(PROBLEM SET)
a. State whether each of the following statements agrees with the photography business passage. Answer yes or no for each, and quote the words from the passage that decide it: (i) The speaker spent the past weekend in Virginia photographing another photographer and her family. (ii) The speaker settled on a catchy business name and kept it. (iii) The speaker considers trying different things unimportant in the beginning.
b. Proceed with the photography business passage, starting after its final sentence.

(TEXT PASSAGE)
* * * * * * * * *

This past weekend I was in Virginia photographing for another photographer and her family, and as we photographers do, we just got chatting about business and we happened upon a conversation about business names, and I was sharing how I came to finally name my photography business using my actual name, instead of something catchy or trendy that I tried for while and the difference that made for my brand as I moved from being the photographer for “everyone” to being a more luxury brand and having a really defined clientele and recognizable work.
I was sharing with her about some of the business names I was really in love with when I first started, and we got to laughing- because the place where I was when I first started my business is just absolutely NIGHT and DAY different than where I am today and what my vision is for my brand now, versus what it was when I was first starting out.
Which got me thinking on the drive home about things that I would do differently in my business if I was starting today, and I thought it would make a great episode here on the podcast.
I want to share with you some of the decisions and directions that I made in my business that I can look back and identify as the game changers for me in seeing business growth and open doors of opportunities- so sort of taking a look at what I’m glad that I did, what I wish I didn’t waste time or money on, and then thinking of YOU in mind, I want to walk through what I would do differently if I were starting my business today.
So much has changed since then- the internet alone has completely changed- so while I want to look back and highlight what I wouldn’t change, I want to do it through the filter of what I find to still be relevant today and what I see working now. So let’s dive into today’s content.
The first thing I can immediately see as something I would change or make better when I look back to the first years of starting my business is-spending more time asking myself what was important to me and what I valued in my business, and my brand, and my client experience- instead of getting so caught up in what other people were doing. In the beginning, I was almost operating my entire business in fear of doing it wrong.
Something you will immediately learn if you ever do one on one mentoring with me, or hear me teach at a workshop, or have a business conversation with me that’s longer than 5 minutes-something that I have become so incredibly passionate about is making sure other photographers, or other creative business owners, truly understand that their business doesn’t have to look like anyone else’s.
That YOU can make your own rules and do your own thing.
Just because Suzy in your town is offering these certain kind of albums- doesn’t mean you need to- in order to be successful. Just because someone else is promoting their mini session marathons or their big sale that they are having for an upcoming holiday- doesn’t mean that you need to feel under pressure to create one for your business.
Just because someone else is doing xyz doesn’t mean you’re wrong- to do it differently.
And I think this applies to both big things and small things. Whether you’re trying to figure out what you want your pricing to be, or how to design your website.
In the beginning of my business, I changed my mind so much because I was always jumping to what so and so was doing. And the result of constantly swaying from doing this thing over here to doing that over there- was how hard it was to build a recognizable brand, and have that brand trust with my clients- because in the beginning there was no consistency.
I think that it’s important to try different things in order to find what fits you- especially in the beginning- But what I’m referring to is that I would make these drastic changes- I would say I specialize and offer this kind of photography sessions one month and then 3 months later change my whole website and I was like no wait I now specialize in THIS.

* * * * * * * * *

[Word and item position data]
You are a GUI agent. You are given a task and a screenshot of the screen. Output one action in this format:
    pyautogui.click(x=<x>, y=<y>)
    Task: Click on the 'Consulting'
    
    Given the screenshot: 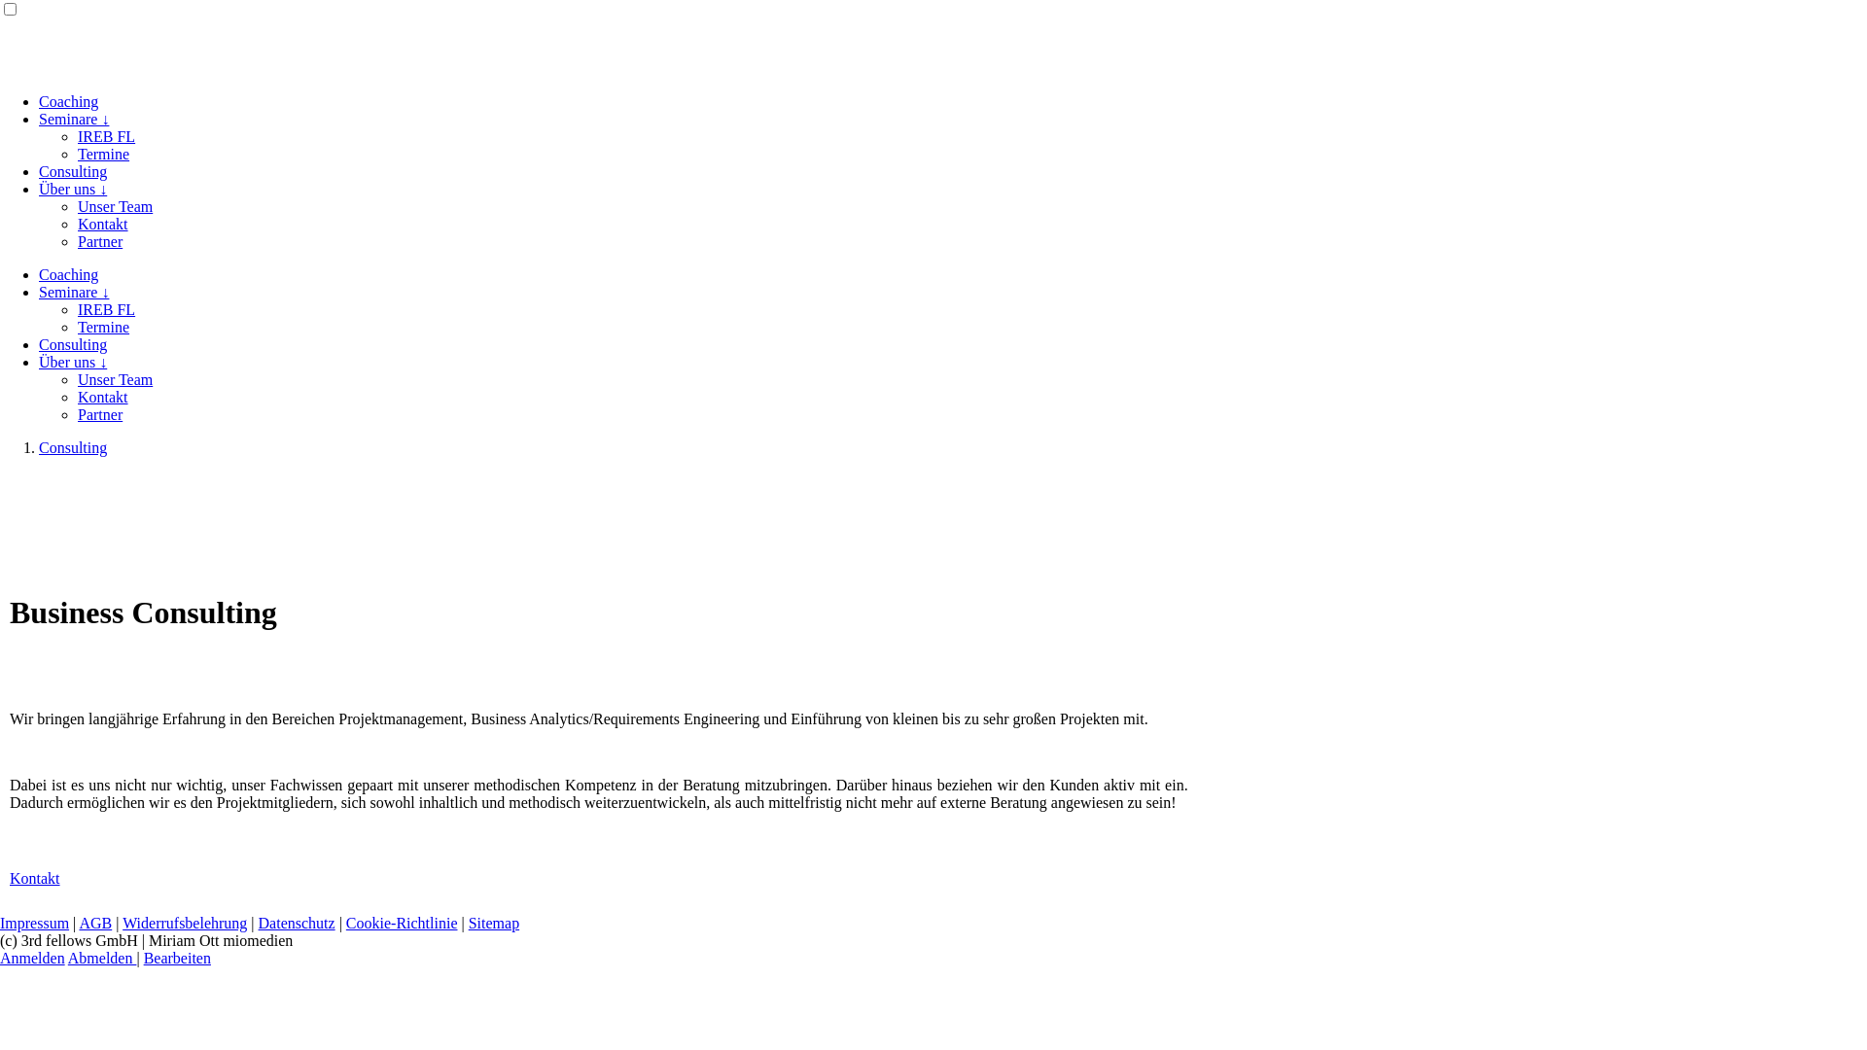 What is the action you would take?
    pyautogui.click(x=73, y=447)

* * * * * * * * *

(FINAL ANSWERS)
a.
(i) Yes: "This past weekend I was in Virginia photographing for another photographer and her family"
(ii) No: "I came to finally name my photography business using my actual name, instead of something catchy or trendy that I tried for while"
(iii) No: "I think that it’s important to try different things in order to find what fits you- especially in the beginning"

b.
SO the first thing I would change looking back is to spend less time looking at what other people are doing-
And I don’t mean you shouldn’t learn from other people- but what I do mean is all the times that I completely devalued my own vision because I assumed I had to do what other people were doing in order to be successful.
This was one of the game changers for me- when I started asking myself what MY vision was and what kind of business I wanted to build and where I saw myself in 5 years or 10 years and what I wanted to my schedule to look like and what was truly the most important to me.
It was the small decisions that I started to make- the ones that honestly made me feel like a fish swimming upstream in the industry that paid off in the long term. Because they were different and unexpected. It wasn’t just what every else was doing.
I wanted to photograph newborns in my client’s home, and I wanted the mothers that I worked with to be just as much a part of the session as their newborn baby. And that didn’t really exist. I would get inquiries from families looking for a newborn studio. and that just wasn’t something I personally liked or really wanted to offer. I had to build a brand that showed expecting mothers something she maybe didn’t even know she wanted until she saw it.
I wanted my images to be square and not traditionally sized. I wanted to only show black and white on my website. Decisions that to this day, photographers will write me and be like I can’t believe you do that! Clients won’t hire you if you don’t show them color images!
Wrong! I started to make intentional brand decisions that were very well thought out and planned for and those decisions began to attract my ideal clients- the families who deeply valued the work I was creating.
All of these decisions were once the “Ok but no one else is doing this- will this even work at all??” kind of decisions that LITERALLY built the brand I have today.
So I would definitely say looking back, if I were to give my biggest advice to someone just starting their business today, it would be to create your own vision and follow your gut. Create what makes you feel inspired and alive. It’s ok to stand out and be different and do what no one else is doing. Because someday, you will have others asking you to teach them how you did it.
I think that one of the most important things you can do when starting a business today, is figuring out what your unique factor is. As a photographer, I know what makes my brand different than anyone else’s- and what that does- is allow me to be confident that I am not the photographer for everyone.
It creates an exclusive experience for my clients, and it elevates my brand because of that exclusivity- which sets me apart as a business. It takes me out of the never ending comparison game- that whole price shopping level- and my brand attracts the right clients that I desire to work with.
I don’t think you can necessarily rush the process of knowing what makes what you do uniquely yours- whether you are an artist, an author, or a shop owner- so I can’t really say that I wish this happened sooner for me or that I would go back and change how quickly I discovered my unique factor- but I definitely recognize it as a game changer on how my business grew.
I can look at other photographers- even in a similar industry- and appreciate them, support them, root for them- but not feel threatened by them because I am confident that my clients choose to work with ME for ME- and my style, my vision, and my client experience.
One of the most empowering things you can do for yourself as a business owner is remove yourself from the comparison trap and focus on what YOU do and always how YOU can do it better.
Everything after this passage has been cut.